Red Leaves / 紅葉
- Front-cover design for Red Leaves / 紅葉 #002, spoken-word edition
- Editor: Kirk Marshall, Yasuhiro Horiuchi
- Frequency: Annual
- Publisher: A Cowboy Named Molasses Publishing
- Founded: 2010
- Country: Australia / Japan
- Based in: Melbourne / Tokyo
- ISSN: 1836-9073

= Red Leaves / 紅葉 =

English and Japanese bilingual literary magazine

Red Leaves / 紅葉 is an English-language and Japanese bilingual literary magazine.

==Description==
Based out of Melbourne, Australia and Tokyo, Japan, Red Leaves / 紅葉 is edited by writers Kirk Marshall and Yasuhiro Horiuchi, and designed by Liberty Browne.
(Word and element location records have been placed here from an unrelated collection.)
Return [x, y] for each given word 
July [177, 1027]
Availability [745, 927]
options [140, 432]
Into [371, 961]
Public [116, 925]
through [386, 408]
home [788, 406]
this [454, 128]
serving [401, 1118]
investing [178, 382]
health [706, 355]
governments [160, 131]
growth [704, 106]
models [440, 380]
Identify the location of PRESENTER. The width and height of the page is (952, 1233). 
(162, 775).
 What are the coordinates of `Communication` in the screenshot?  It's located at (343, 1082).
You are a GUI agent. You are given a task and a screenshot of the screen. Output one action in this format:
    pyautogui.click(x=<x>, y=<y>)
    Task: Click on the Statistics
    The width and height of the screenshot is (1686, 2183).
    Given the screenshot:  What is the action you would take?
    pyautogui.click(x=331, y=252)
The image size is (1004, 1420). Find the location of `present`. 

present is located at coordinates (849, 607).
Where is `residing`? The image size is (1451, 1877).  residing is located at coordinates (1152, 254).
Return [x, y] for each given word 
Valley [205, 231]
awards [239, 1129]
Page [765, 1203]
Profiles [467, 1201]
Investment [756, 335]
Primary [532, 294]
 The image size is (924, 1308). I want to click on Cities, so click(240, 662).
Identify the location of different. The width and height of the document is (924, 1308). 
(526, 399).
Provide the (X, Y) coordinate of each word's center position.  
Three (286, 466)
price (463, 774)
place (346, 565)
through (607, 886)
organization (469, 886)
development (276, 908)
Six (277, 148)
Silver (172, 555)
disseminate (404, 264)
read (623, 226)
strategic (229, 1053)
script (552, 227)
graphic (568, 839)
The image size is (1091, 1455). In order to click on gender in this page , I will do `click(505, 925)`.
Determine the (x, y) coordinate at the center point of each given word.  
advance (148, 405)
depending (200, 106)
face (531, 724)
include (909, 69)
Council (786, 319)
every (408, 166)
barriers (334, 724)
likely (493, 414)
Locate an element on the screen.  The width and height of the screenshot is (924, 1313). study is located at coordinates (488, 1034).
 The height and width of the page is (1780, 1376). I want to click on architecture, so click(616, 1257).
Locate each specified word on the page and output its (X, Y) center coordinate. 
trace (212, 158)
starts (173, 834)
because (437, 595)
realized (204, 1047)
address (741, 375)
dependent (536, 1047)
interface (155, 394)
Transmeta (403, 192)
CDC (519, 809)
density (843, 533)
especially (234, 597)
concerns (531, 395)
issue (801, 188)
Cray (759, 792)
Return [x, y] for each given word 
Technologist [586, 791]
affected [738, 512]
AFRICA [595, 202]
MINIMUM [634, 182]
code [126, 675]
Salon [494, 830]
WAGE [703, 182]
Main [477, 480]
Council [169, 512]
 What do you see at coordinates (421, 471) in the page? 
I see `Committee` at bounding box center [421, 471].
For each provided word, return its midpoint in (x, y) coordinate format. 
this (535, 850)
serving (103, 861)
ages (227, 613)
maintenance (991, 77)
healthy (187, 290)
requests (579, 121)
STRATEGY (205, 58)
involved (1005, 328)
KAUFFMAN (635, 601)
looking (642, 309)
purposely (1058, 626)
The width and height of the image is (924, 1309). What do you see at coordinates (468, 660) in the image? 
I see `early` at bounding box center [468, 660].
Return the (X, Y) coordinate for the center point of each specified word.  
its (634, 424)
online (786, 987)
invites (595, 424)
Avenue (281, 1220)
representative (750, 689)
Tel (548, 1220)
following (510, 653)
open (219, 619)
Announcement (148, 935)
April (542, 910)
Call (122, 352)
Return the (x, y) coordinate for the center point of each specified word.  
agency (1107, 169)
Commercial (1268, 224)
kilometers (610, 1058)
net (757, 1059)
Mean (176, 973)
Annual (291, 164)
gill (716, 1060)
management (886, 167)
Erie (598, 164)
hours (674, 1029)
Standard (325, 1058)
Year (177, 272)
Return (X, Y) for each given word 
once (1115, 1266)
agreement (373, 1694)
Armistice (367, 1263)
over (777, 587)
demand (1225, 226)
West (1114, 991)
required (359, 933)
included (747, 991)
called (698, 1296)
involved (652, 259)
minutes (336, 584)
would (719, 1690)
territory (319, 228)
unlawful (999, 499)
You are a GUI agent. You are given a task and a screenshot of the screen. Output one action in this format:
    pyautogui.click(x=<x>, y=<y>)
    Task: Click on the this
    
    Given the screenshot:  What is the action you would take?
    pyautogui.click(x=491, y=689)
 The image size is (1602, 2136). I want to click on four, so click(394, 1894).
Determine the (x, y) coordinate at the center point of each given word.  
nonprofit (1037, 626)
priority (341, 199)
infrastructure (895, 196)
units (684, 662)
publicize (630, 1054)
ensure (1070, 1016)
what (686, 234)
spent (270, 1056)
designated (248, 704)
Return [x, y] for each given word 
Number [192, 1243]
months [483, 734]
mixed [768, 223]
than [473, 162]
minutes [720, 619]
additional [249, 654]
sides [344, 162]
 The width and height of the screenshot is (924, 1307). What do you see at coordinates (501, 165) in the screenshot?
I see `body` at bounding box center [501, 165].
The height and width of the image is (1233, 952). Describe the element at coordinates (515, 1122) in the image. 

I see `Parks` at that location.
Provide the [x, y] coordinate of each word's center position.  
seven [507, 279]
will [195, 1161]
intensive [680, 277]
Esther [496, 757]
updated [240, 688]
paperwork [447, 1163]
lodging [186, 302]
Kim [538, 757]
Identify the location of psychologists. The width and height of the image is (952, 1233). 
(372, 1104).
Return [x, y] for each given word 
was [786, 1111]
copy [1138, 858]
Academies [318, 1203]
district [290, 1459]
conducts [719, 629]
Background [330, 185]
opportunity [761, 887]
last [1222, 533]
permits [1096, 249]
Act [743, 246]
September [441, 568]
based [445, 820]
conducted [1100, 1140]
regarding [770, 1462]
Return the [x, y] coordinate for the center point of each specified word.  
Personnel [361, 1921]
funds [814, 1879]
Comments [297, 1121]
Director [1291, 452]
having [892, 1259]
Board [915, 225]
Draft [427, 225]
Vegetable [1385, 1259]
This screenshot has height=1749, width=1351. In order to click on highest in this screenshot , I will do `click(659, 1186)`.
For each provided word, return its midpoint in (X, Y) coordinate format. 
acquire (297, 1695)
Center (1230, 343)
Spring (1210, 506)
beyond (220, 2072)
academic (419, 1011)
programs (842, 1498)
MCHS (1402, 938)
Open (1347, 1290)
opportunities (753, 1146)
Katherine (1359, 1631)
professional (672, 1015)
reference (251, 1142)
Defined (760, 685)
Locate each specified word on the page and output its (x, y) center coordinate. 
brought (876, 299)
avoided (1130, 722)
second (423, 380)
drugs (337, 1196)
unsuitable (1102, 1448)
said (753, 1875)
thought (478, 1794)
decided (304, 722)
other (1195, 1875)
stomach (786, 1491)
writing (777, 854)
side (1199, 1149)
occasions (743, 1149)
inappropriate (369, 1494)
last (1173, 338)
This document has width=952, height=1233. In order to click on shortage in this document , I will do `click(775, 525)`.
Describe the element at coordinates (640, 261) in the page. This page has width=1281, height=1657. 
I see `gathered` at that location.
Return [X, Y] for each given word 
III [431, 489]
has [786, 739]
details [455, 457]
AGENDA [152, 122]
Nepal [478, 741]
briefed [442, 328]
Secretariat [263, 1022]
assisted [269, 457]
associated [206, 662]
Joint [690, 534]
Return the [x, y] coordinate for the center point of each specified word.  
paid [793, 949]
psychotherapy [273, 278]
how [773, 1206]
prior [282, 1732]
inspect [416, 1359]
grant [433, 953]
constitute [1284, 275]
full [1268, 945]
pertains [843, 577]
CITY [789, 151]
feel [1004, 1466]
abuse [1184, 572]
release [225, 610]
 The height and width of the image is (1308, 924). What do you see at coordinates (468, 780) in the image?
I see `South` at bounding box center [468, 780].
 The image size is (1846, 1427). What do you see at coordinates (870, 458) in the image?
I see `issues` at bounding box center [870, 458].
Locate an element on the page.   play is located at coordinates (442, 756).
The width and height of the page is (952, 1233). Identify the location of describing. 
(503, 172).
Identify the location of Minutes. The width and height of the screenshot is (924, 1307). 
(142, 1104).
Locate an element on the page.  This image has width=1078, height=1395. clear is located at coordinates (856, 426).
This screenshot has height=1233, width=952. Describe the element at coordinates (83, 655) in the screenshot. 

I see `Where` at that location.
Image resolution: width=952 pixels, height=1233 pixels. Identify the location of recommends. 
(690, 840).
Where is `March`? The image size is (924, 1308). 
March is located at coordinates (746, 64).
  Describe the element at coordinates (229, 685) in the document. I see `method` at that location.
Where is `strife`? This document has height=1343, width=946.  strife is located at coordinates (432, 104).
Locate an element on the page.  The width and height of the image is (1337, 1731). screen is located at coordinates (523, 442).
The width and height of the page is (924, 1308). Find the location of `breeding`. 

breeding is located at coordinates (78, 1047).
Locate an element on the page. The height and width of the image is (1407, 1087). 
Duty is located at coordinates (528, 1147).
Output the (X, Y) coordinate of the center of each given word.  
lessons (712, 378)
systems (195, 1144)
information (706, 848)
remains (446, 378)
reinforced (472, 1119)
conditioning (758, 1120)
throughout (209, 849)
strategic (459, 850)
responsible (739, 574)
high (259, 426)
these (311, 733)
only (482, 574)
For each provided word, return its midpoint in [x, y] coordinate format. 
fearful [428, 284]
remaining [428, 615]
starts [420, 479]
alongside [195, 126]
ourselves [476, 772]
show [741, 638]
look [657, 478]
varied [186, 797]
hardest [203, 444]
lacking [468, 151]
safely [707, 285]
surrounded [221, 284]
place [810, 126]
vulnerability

The inaugural issue was translated by Sunny Suh, Asami Nishimura and Joo Whan Suh. The journal is produced independently through the small press imprint, A Cowboy Named Molasses Publishing, and was first published and launched in May, 2010, during the 2010 Emerging Writers' Festival in Melbourne. It featured contributions from thirty writers, including Ivy Alvarez, Toby Litt, Nathaniel Rich, Nicholas Hogg, Travis Jeppesen, Eric Dando, Patrick Holland, Jeremy Balius, Mandy Ord, Hirofumi Sugimoto, Daisuke Suzuki, Kenji Siratori, Keiji Minato, Kuniharu Shimizu, Tokihiko Araki and Iris Yamashita. The magazine is released as an anthology annually and showcases short fiction, manga, creative non-fiction and poetry. It is concerned with exhibiting the work of emerging and established authors, with an aesthetic focus on experimental narrative, cultural transnationalism and cross-cultural poetics. The second issue, a spoken-word collection, would be released in 2013.